--- Start ---

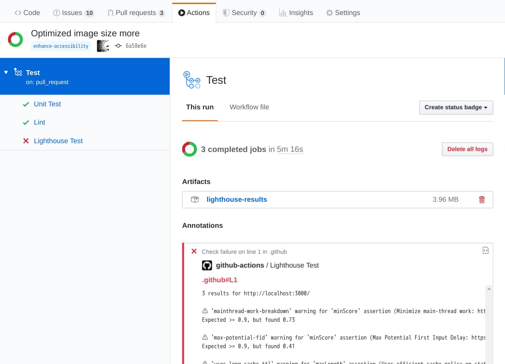Click the workflow graph icon beside Test heading
This screenshot has width=505, height=364.
[192, 80]
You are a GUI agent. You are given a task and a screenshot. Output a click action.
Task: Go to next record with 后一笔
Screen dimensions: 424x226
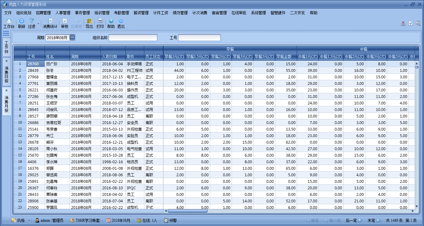pos(354,220)
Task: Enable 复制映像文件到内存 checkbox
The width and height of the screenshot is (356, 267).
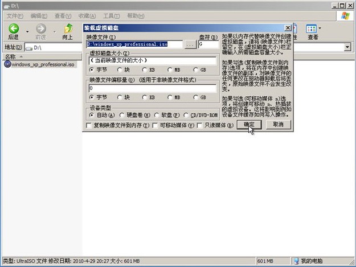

--- End ---

> Problem requirements
Reproduce every one of the records above word for word, leaving out the pictures.

> Solution
Click the workflow graph icon beside Test heading
This screenshot has width=505, height=364.
[192, 80]
You are a GUI agent. You are given a task and a screenshot. Output a click action.
Task: Go to next record with 后一笔
Screen dimensions: 424x226
pos(354,220)
Task: Enable 复制映像文件到内存 checkbox
The width and height of the screenshot is (356, 267).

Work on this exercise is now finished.